Okay, so picture this. You're at work, when the boss makes a totally innocent comment. Your co-worker, (yes, those of you who know where I work, it does NOT technically qualify as work, but I'm leaving it open so identities are sound. The feds man. Swarming all over...) starts laughing. You ask what's up. She replies, "Sorry, that just reminds me of this past weekend when I was having sex with my boyfriend." What do I do? Nothing. I just kinda laugh along with her. But inside I'm broken for her.
I'm hanging out with the same girl later, and we're talking and such. So she starts talking about more stuff like that, and again, what do I do? I go along with it. Even though inside I'm screaming, "DO YOU NOT KNOW WHAT YOU SOUND LIKE? DO YOU NOT KNOW WHAT YOU'RE DOING TO YOURSELF?"
Now I know that I'm no saint. I have no right to judge, so I don't. But it absolutely brakes my heart to hear about someone doing that. Not everyone is as blessed as me when it comes to guys. My close guy friends and my wonderful boyfriend are all a.) virgins and b.) are going to stay that way. And the same with my girlfriends too. So when I hear someone talk about that, even someone who I'm not really all that close with, it makes my insides twist up in a knot.
I think that making love is a beautiful thing, but not now. Not when you have your whole life to meet the right guy. I'm not going to give everything that I have to offer to someone when I'm A TEENAGER. I don't judge the people that have, but I know for a fact that it is a sin. And sins disguise themselves as beautiful things. If they were ugly, then people wouldn't be drawn to them.
So now, rolling over and over in my mind, are all the things that I could have said. I dropped the "I have a super awesome boyfriend" line, but the people I was with didn't seem interested. I mean, come on, who wants to hear about a couple that took a year of liking each other to go out, and three months before they held hands? We're not half as thrilling as the relationships that were being talked about. I heard all about one girl's friends that have been going out a year and a half and "OMG they haven't done it yet." Well guess what. Some couples go out a year and a half without kissing. Crazy no?
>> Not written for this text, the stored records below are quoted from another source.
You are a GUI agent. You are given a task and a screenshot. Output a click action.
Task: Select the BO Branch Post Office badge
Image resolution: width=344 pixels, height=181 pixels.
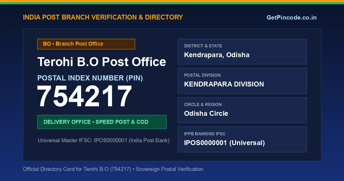point(86,44)
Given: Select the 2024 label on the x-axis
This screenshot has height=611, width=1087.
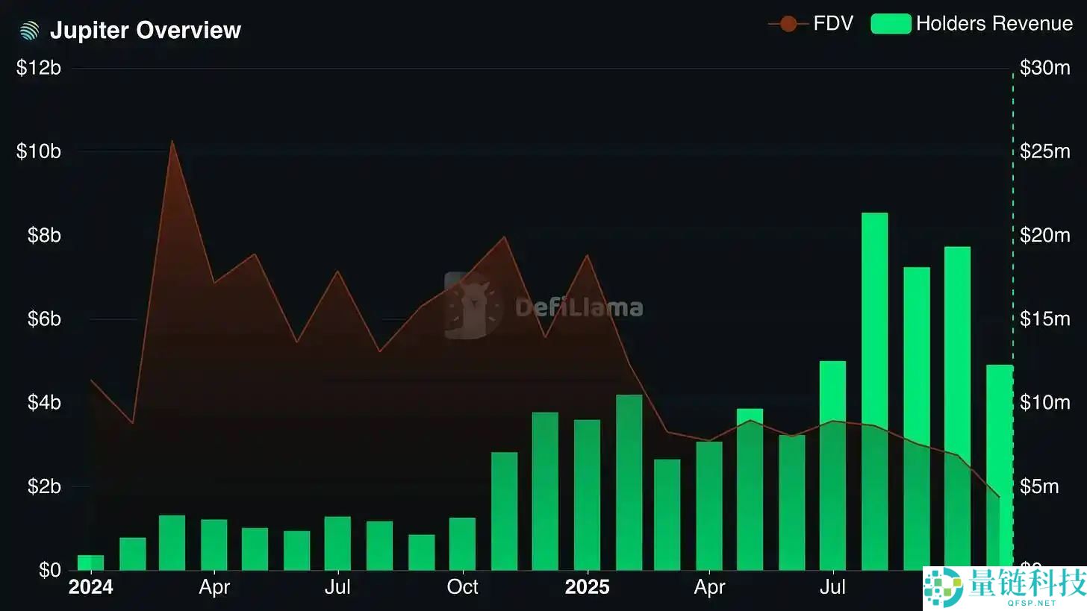Looking at the screenshot, I should (90, 587).
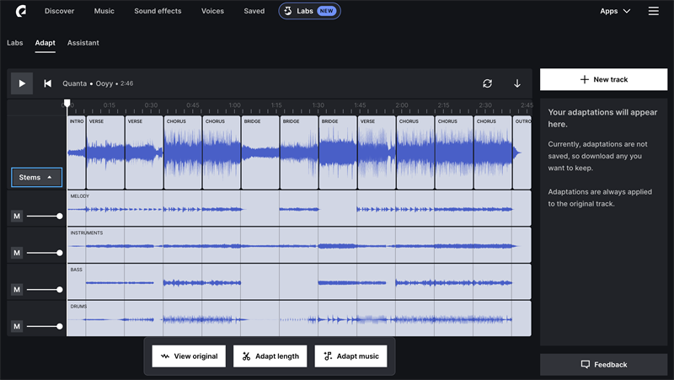674x380 pixels.
Task: Open the hamburger menu
Action: 653,11
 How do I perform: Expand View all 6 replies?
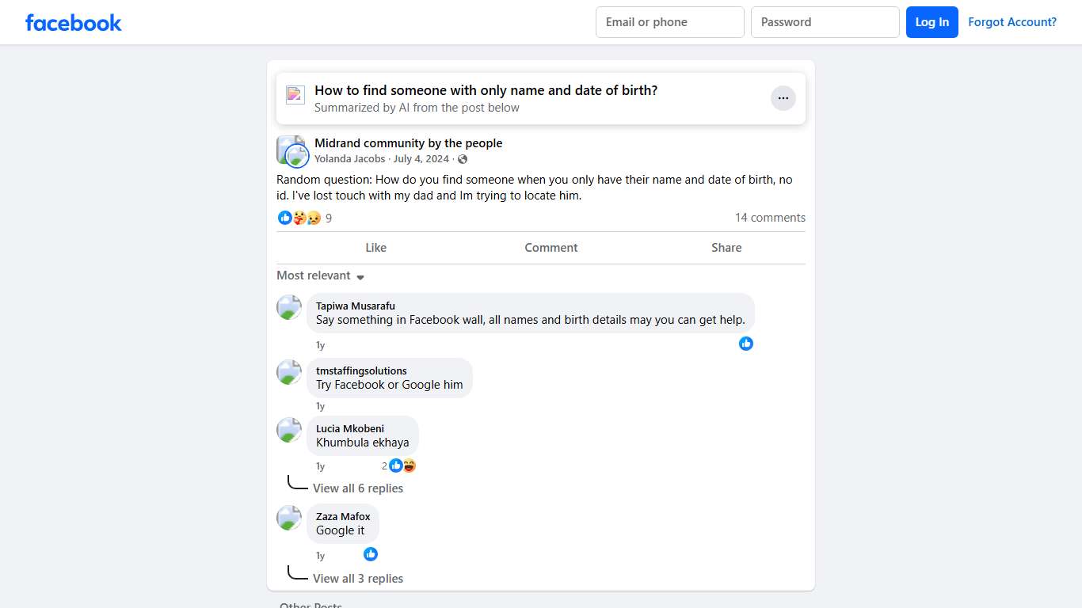358,488
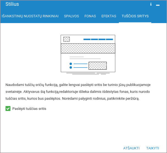Click the blue navigation bars in the illustration

coord(98,39)
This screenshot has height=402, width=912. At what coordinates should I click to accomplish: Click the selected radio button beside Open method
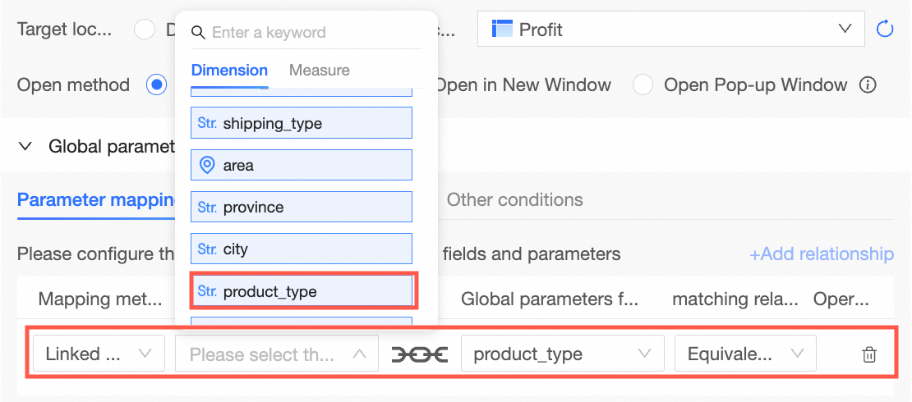pos(156,85)
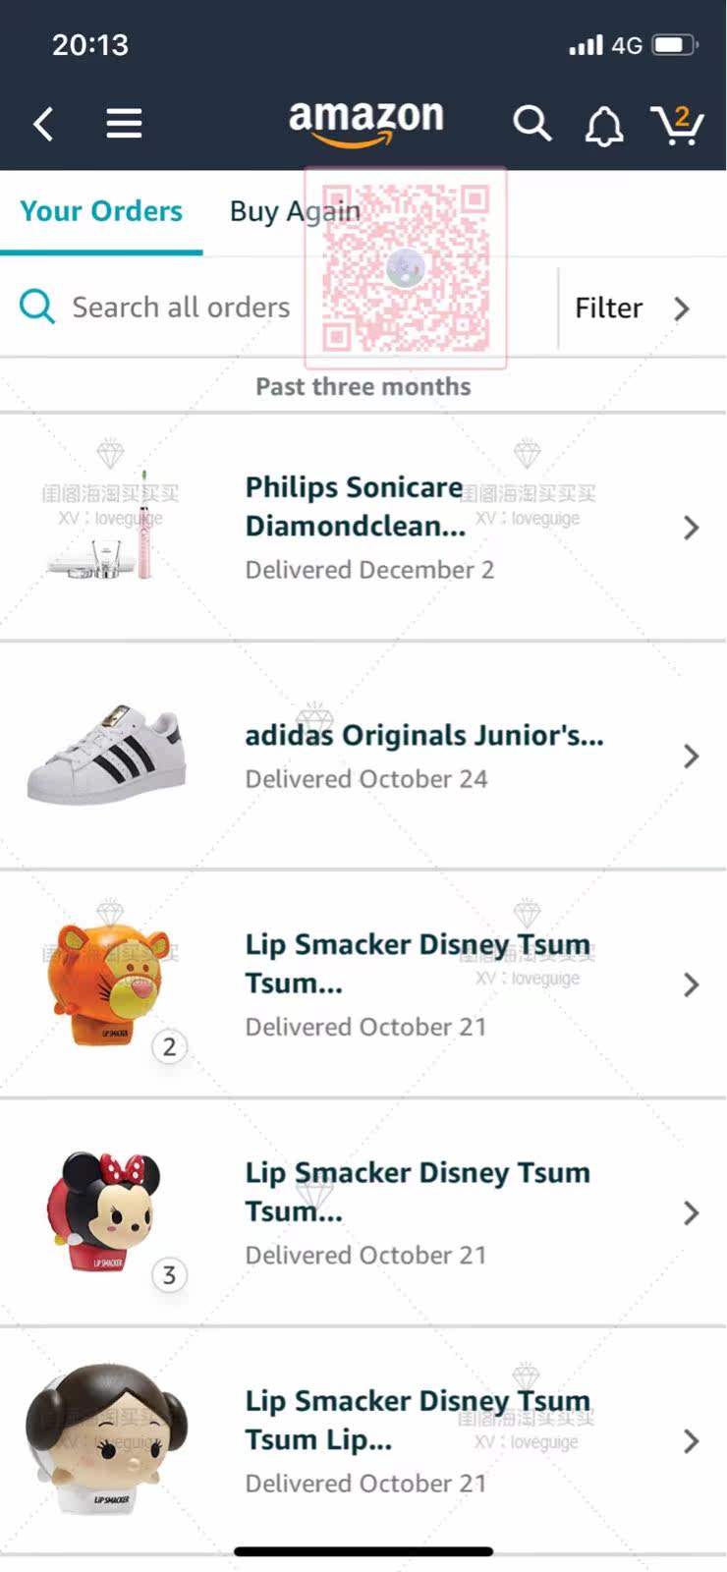Expand the adidas Originals order chevron
This screenshot has height=1572, width=727.
pyautogui.click(x=691, y=756)
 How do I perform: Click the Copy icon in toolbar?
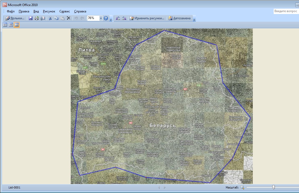(56, 18)
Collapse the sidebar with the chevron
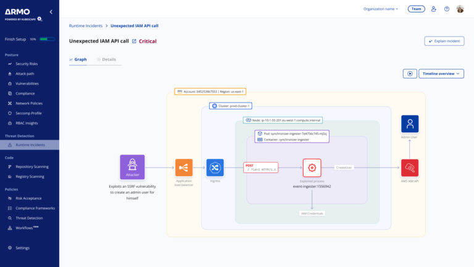This screenshot has width=474, height=267. (51, 12)
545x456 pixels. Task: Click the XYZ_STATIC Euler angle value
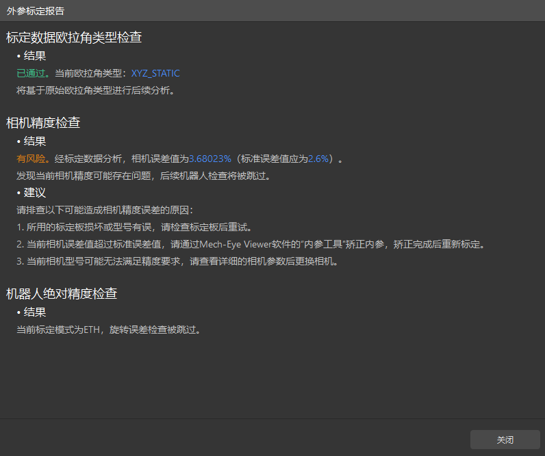[x=155, y=73]
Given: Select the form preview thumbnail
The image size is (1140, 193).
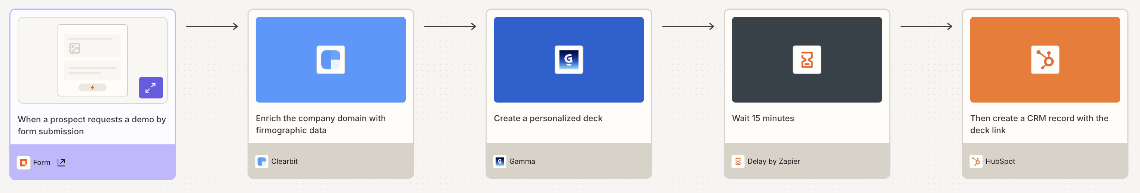Looking at the screenshot, I should click(x=92, y=60).
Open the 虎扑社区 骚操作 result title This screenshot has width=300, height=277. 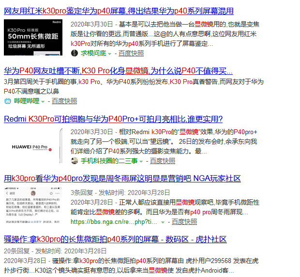pyautogui.click(x=115, y=239)
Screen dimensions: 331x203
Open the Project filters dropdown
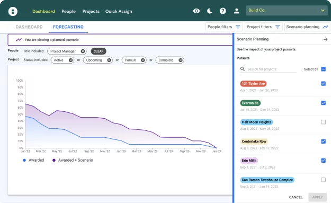(x=263, y=27)
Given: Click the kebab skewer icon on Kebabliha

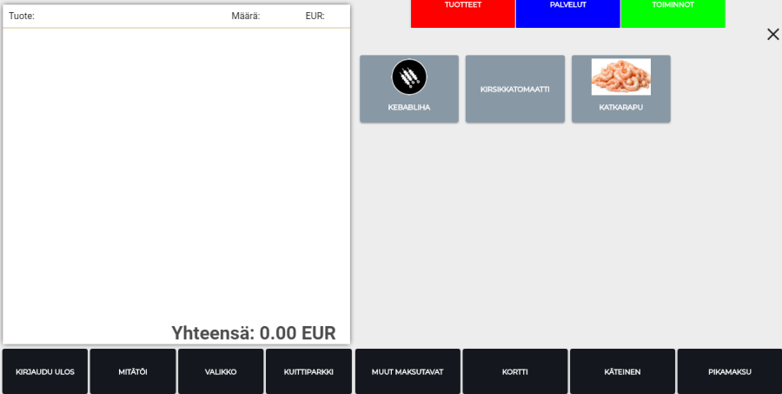Looking at the screenshot, I should [x=409, y=77].
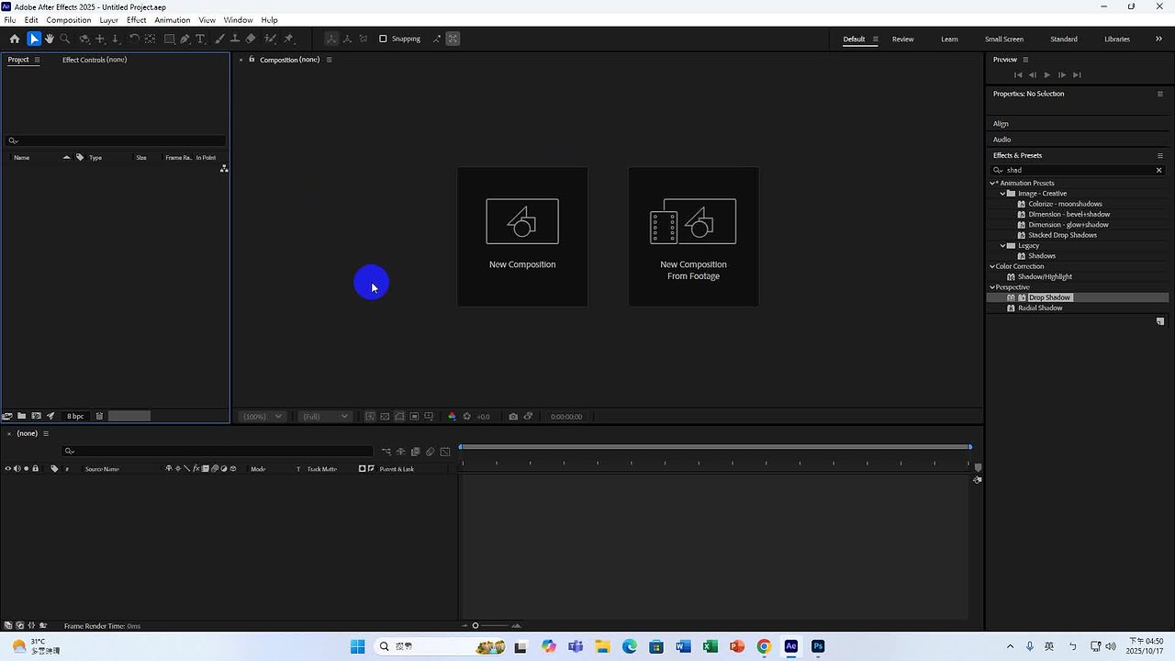Image resolution: width=1175 pixels, height=661 pixels.
Task: Clear the shad search field with the X
Action: tap(1158, 170)
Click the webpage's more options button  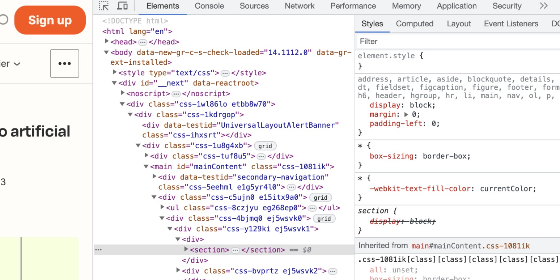(64, 63)
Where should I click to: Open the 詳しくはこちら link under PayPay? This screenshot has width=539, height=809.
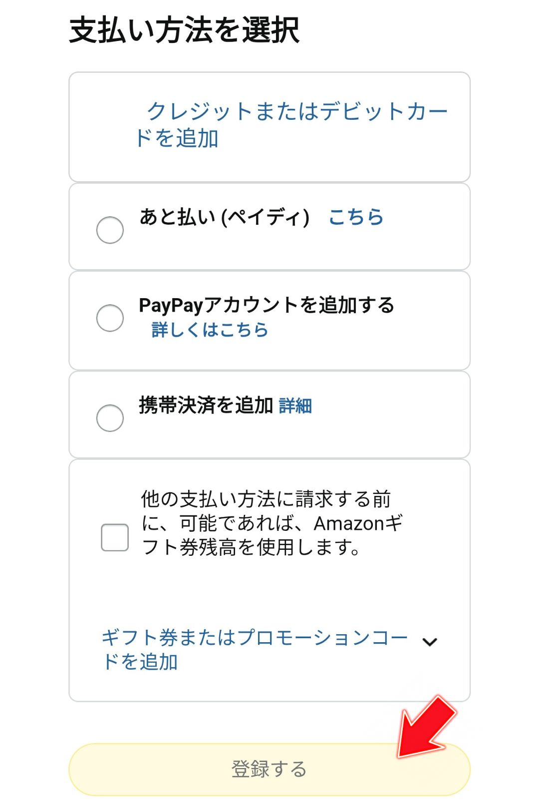(209, 330)
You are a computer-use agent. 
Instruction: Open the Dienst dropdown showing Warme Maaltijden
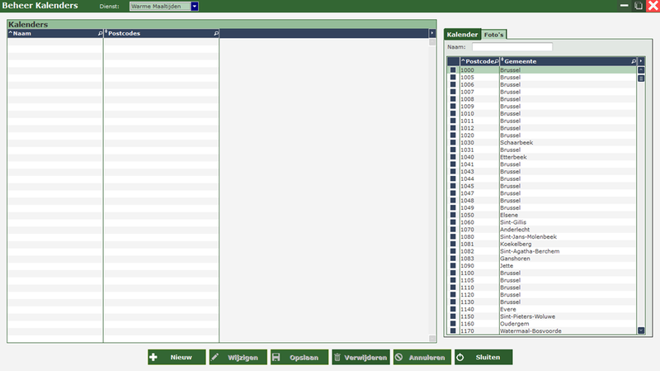195,7
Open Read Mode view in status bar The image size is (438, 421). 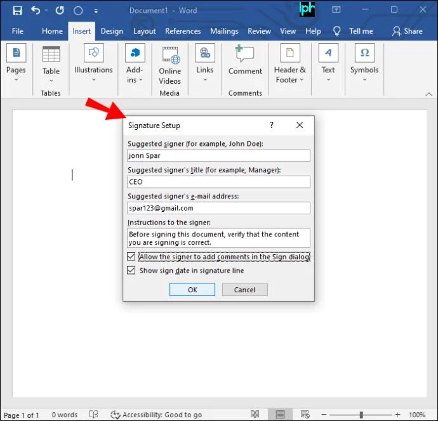[x=255, y=414]
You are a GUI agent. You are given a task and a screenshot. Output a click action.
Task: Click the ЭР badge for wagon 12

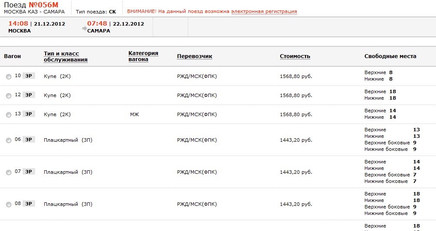[29, 95]
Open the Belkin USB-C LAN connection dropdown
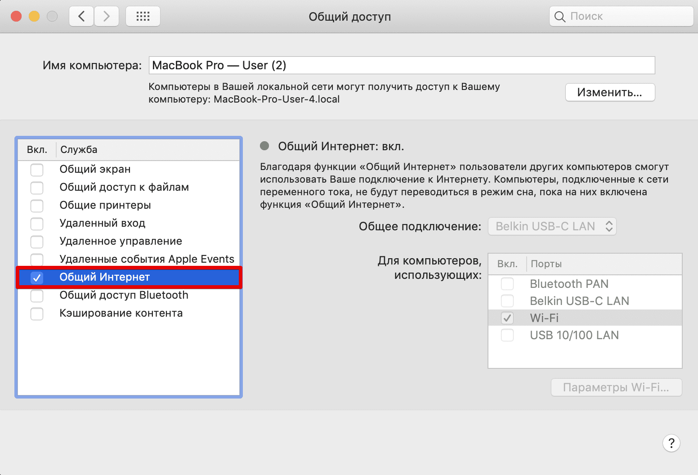 552,226

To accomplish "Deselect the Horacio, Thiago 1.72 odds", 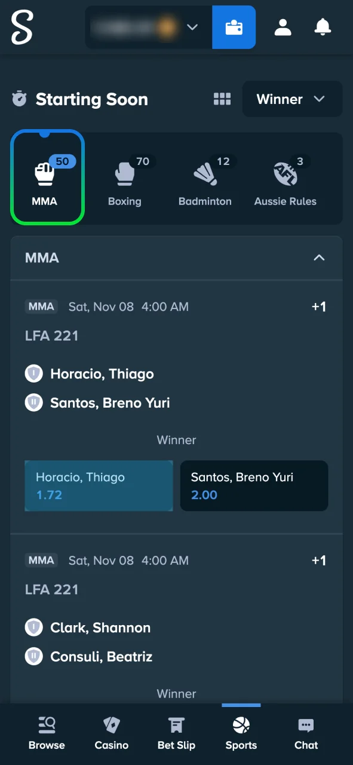I will [99, 486].
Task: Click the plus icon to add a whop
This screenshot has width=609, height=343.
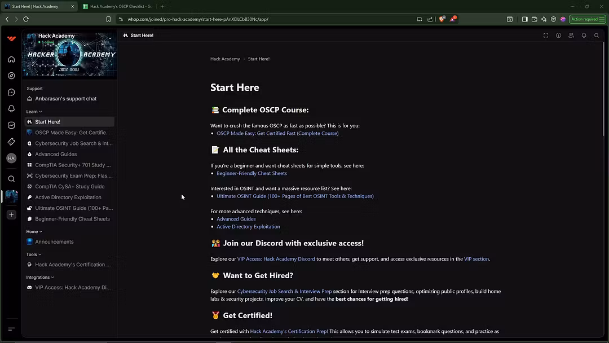Action: (x=11, y=215)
I guess tonight is just the first time I've thought about the fact that I'm actually at the age where people do that. I mean, I've known people who do do that for a long time, but tonight was the first time I realized that I'm kind of an exception to what people do when they're my age. Which is really trippy. I live so much in my "God bubble" I forget that people aren't all in it. I'm with my clean cut, forgiven friends all the time, and I forget that people are broken. I only see the brokenness as it's being healed. I don't see it and don't think about the fact that some people don't have that healing power in their lives.
The good Christian thing to do is to be an example in the girl's life. But am I actually worthy to be? I mean, here I am, blogging about what I should have done, when I should be out in the world doing so much more. This is one girl. There are millions more. Billions. And God has for some reason given me this amazing guy who has changed my perspective on things so much. Why is there so much brokenness? Why can't they all have guys like Scott? And why, WHY has God laid it on my heart to be a voice? I'm honestly not that strong of a person. Even if it's just for this one girl, I feel like I'm supposed to help bring change. But how am I supposed to be an influence when her just mentioning sex made it hard to say anything other than cheap jokes?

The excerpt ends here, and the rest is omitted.